Ahl-e Baha is not abailable on Google Play because Google does not approve apps that ask for excessive permissions. The app can be only downloaded from the Ahl-e Baha Telegram channel and “side-loaded” on to smartphones.

“After the app provoked some suspicion,” the expert went on, “our colleagues in information technology at Iran’s Baha’i Institute for Higher Education [BIHE, an informal or “underground” university that serves Baha’is denied access to public universities] disassembled the app and found that it hides a dangerous backdoor.

“Backdoors provide hackers with a gateway into the operating system and allows them to access the system by bypassing security measures. And since the backdoors are invisible, users might never know that another party has infiltrated the system.

“After we found the backdoor, we traced the IP addresses this app uses and found out that it uses two; one of these gets menu information such as Baha’i teachings, prayers and history, and gives them to the users, while the other IP address gathers information from the phone and stores it somewhere else.

“When we traced the second IP address, we found that the server belonged to a shell company in London. The name of the company was probably taken from a comic strip. When we dug into it even more, we learned the IP address was used in a 2019 cyberattack by a hacker group by the name of Muddy Water, under the direction of Iranian government.

“In the past few days, the location of the server changed. Now it’s registered in the American state of Delaware under another fictitious name.”

On 12 January, 2022, meanwhile, and for the first time, a spokesperson for the United States military’s cyber command explicitly connected Iran’s Intelligence Ministry with the espionage and hacking group known as Muddy Water.

The group has tried to siphon data from telecoms firms and other organizations across the Middle East. Cyber Command published samples of malicious code allegedly used by the Iranian hackers to help organizations in the US and elsewhere defend themselves from future intrusion attempts.

On 24 February, 2022, Reuters reported that according to the US Federal Bureau of Investigation, the Cybersecurity and Infrastructure Security Agency, and British and other US authorities, Muddy Water had targeted a range of government and private-sector organizations in multiple sectors across Asia, Africa, Europe and North America. They said they had observed this malicious actor targeting telecommunications, defense, local government, and the oil and natural gas sectors.

Muddy Water has reportedly been active since November 2019. In October 2021, the cyber security firm IBM X-Force identified Muddy Water as one of three major Iranian state-sponsored cyber security threat actors. The firm said Muddy Water was responsible for attacks targeting Turkey and Persian Gulf countries with the goal of deploying remote access “Trojan horses” inside the compromised systems.

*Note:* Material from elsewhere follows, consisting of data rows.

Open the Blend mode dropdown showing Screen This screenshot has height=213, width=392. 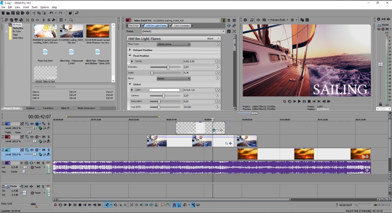pyautogui.click(x=173, y=78)
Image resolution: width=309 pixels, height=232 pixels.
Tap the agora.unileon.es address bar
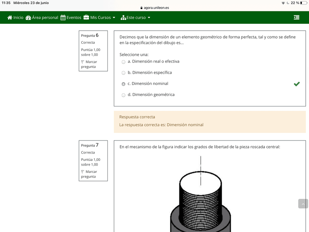(155, 8)
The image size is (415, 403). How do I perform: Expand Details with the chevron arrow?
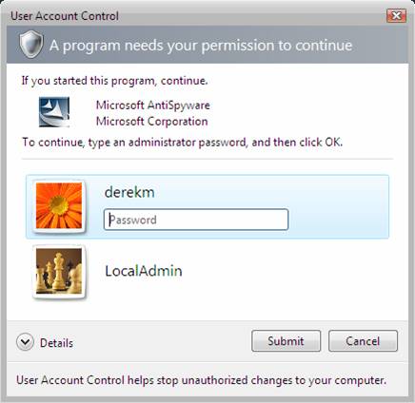[x=25, y=342]
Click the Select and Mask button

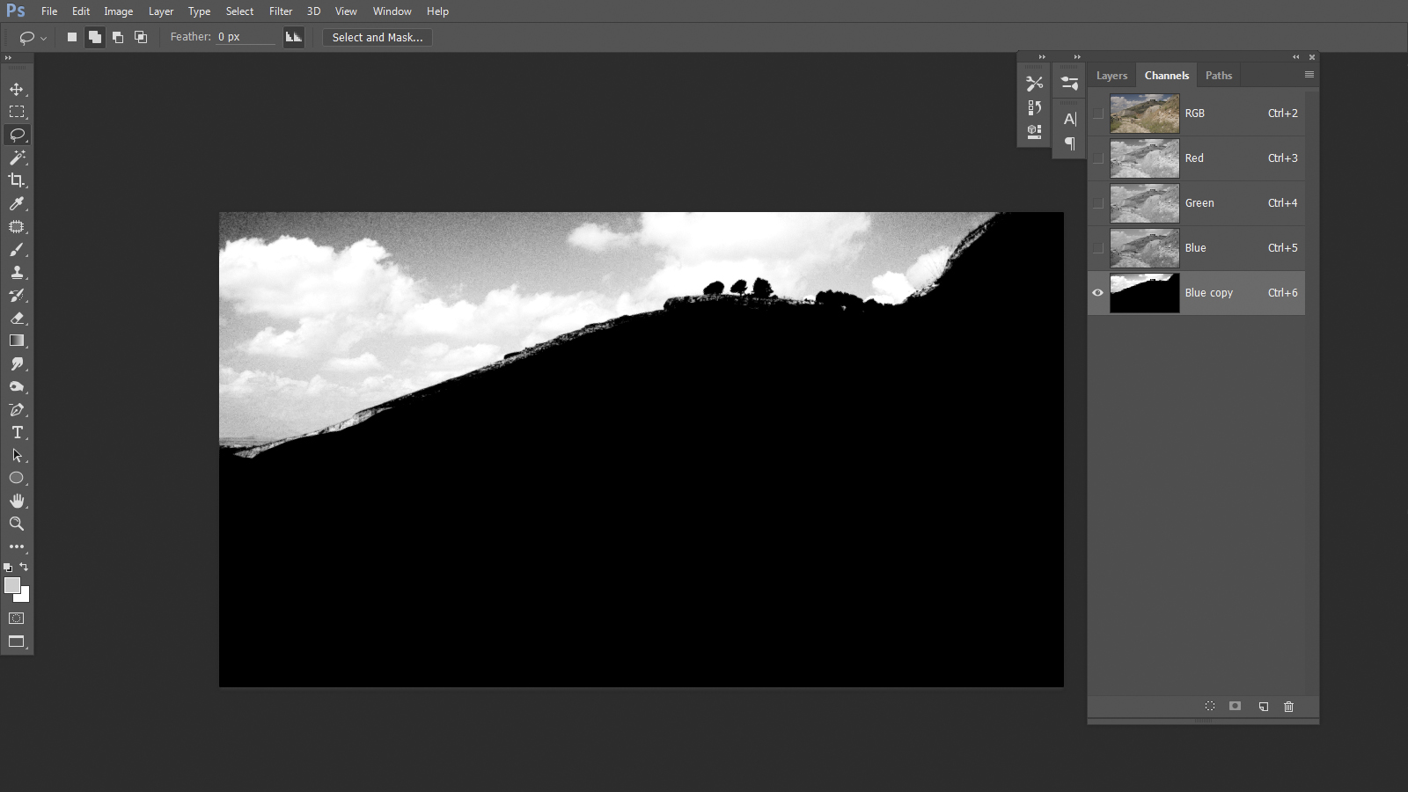point(377,38)
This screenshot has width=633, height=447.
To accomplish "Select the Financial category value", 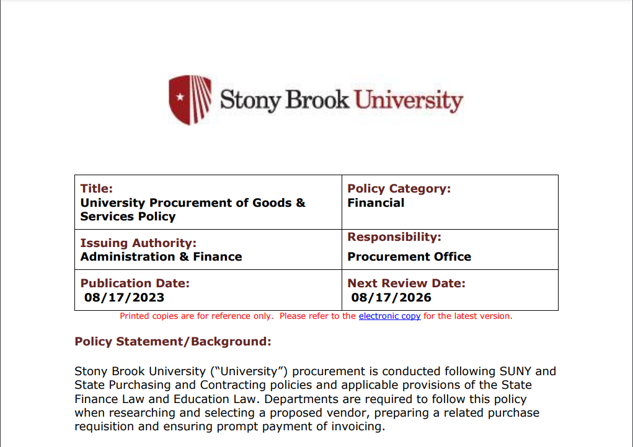I will click(376, 203).
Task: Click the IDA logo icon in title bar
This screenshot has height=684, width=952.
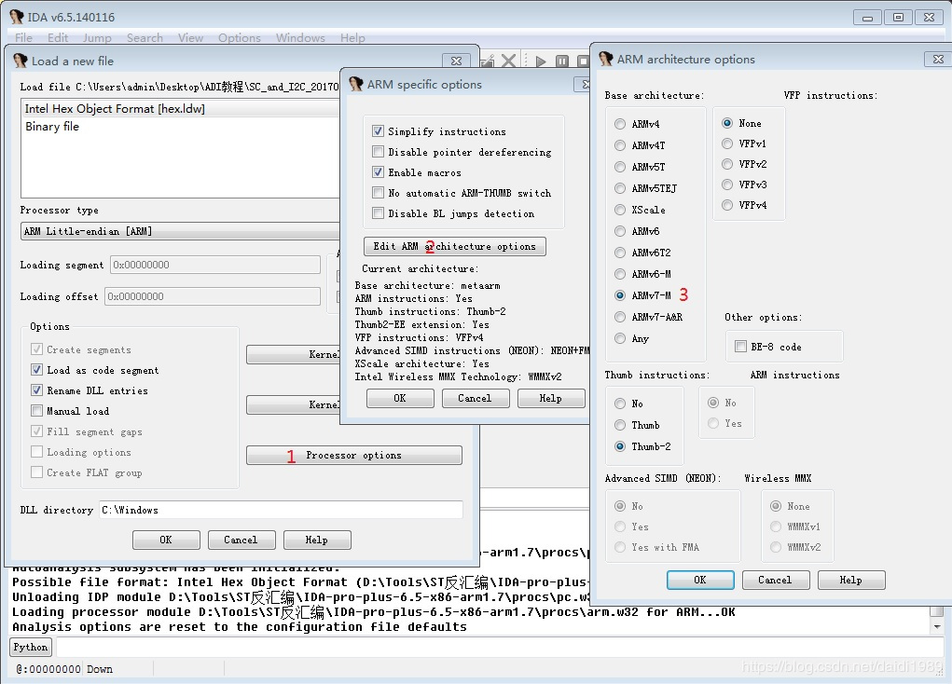Action: click(16, 17)
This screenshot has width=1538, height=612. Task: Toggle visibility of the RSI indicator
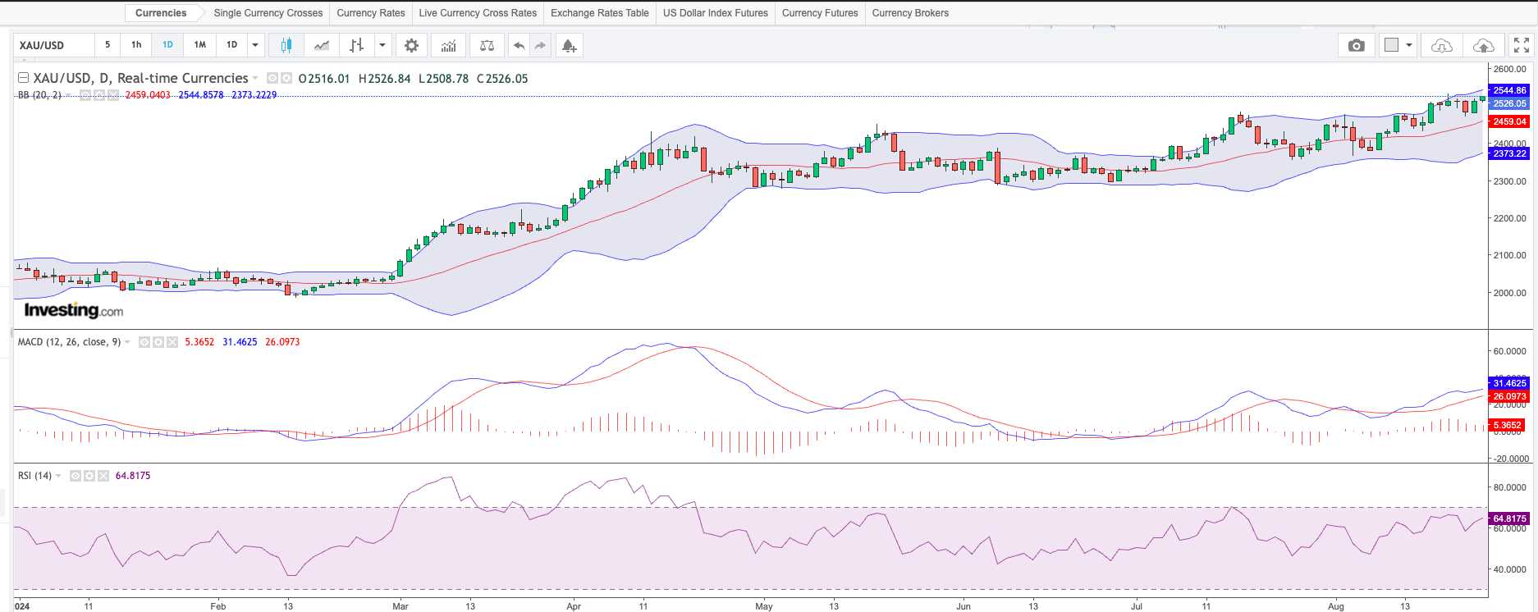[x=76, y=476]
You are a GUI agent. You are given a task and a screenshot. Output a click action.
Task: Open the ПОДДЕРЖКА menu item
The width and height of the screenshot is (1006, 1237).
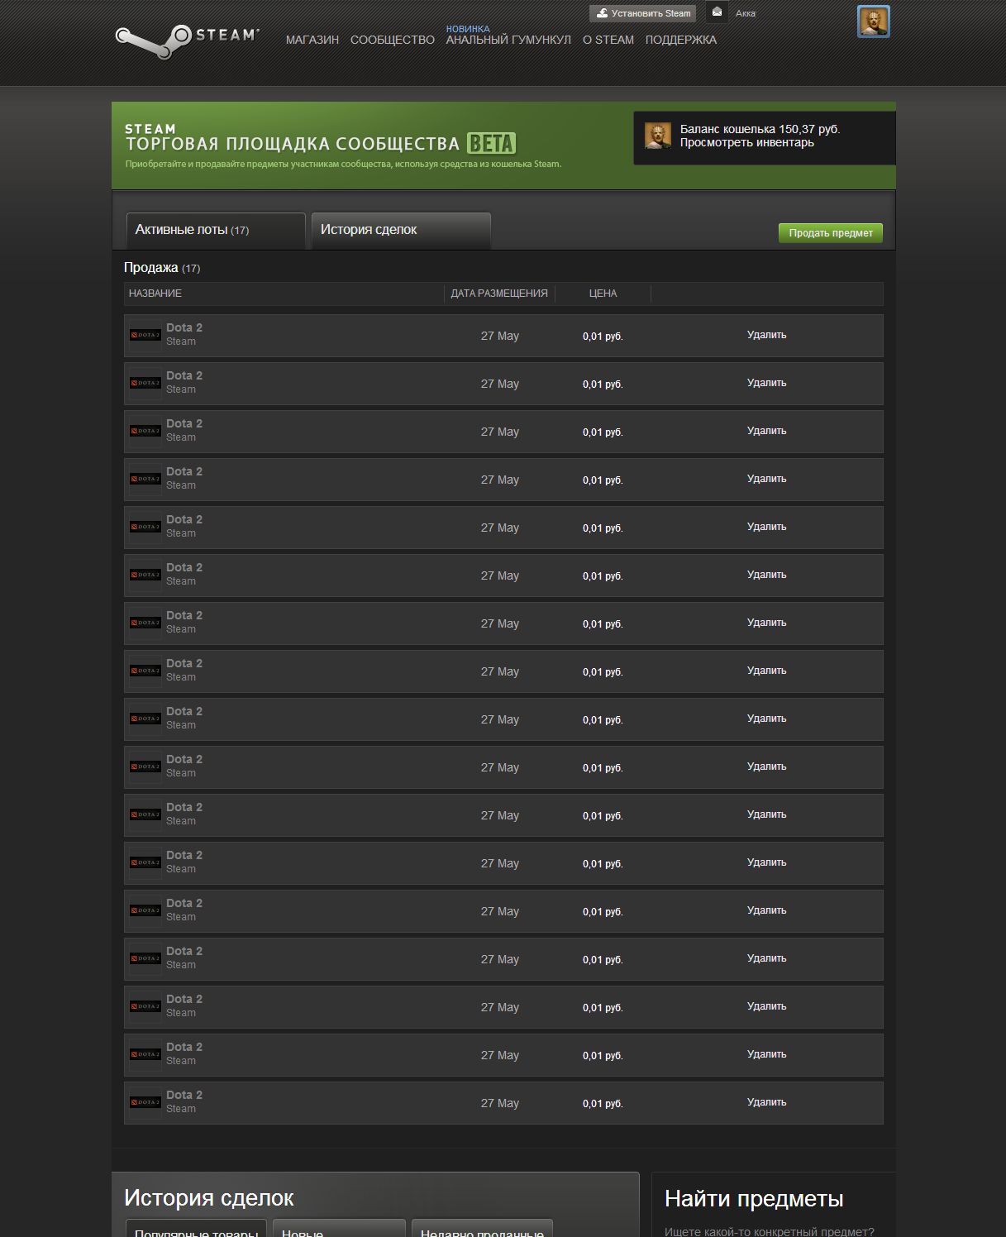point(681,39)
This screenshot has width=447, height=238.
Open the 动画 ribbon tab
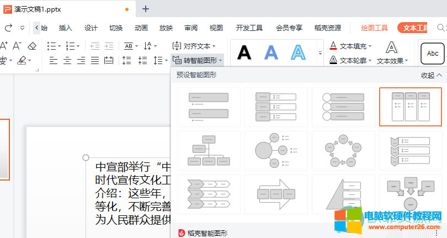click(x=141, y=28)
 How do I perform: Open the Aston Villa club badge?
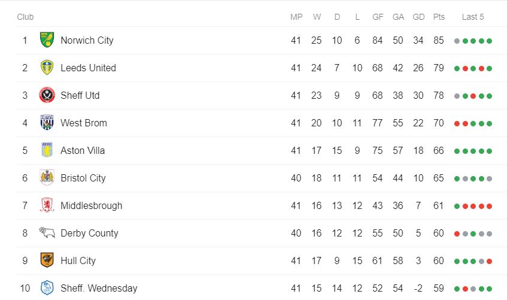coord(47,150)
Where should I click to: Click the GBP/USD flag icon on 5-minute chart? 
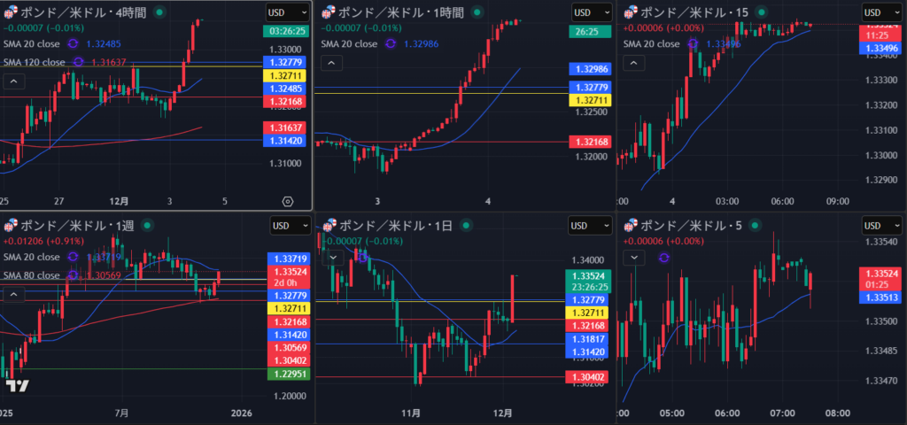pyautogui.click(x=631, y=225)
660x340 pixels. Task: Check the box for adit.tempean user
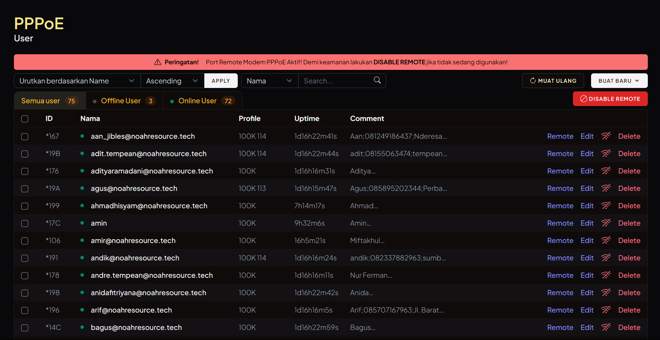(25, 154)
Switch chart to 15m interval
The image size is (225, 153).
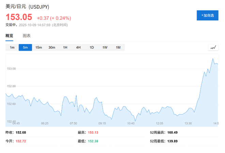[x=39, y=47]
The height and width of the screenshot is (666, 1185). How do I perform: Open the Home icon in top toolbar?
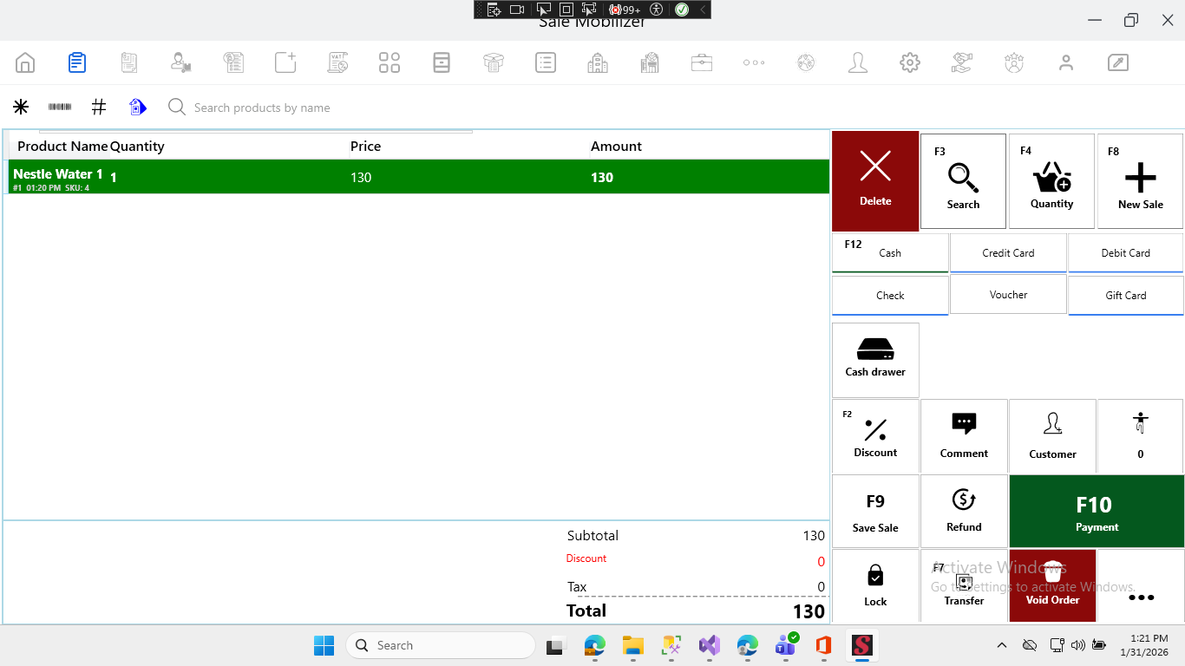(x=25, y=62)
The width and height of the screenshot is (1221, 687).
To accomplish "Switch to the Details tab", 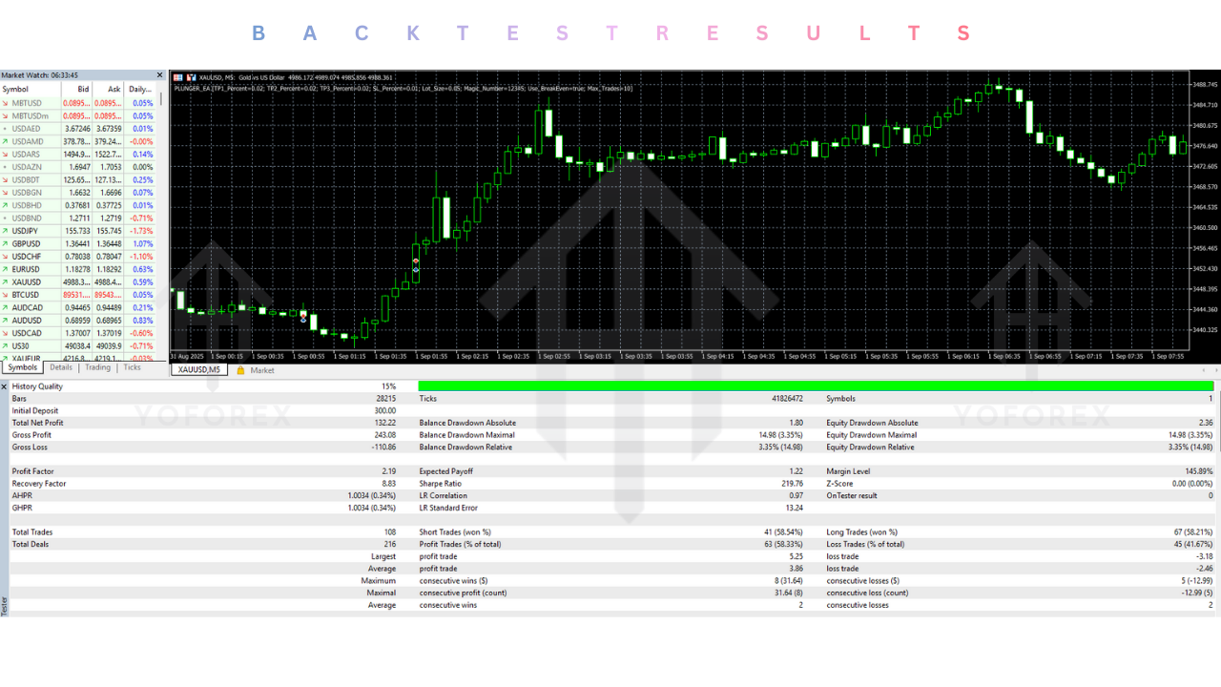I will click(x=61, y=367).
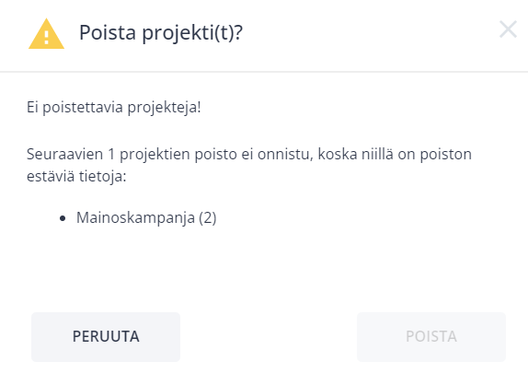Click the yellow warning triangle icon
This screenshot has width=528, height=373.
(x=47, y=34)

A Trojan horse exploit, much like the Greek myth, inserts malicious code into a system after which it is deployed to take over or damage the system.

The computer expert who spoke with IranWire says the best course of action is to not install Ahl-e Baha. But users who have installed it must be aware that the app also installs an invisible second app. A standard uninstall would remove the first app, he said, but not the second one. Their phone should be reset to factory settings.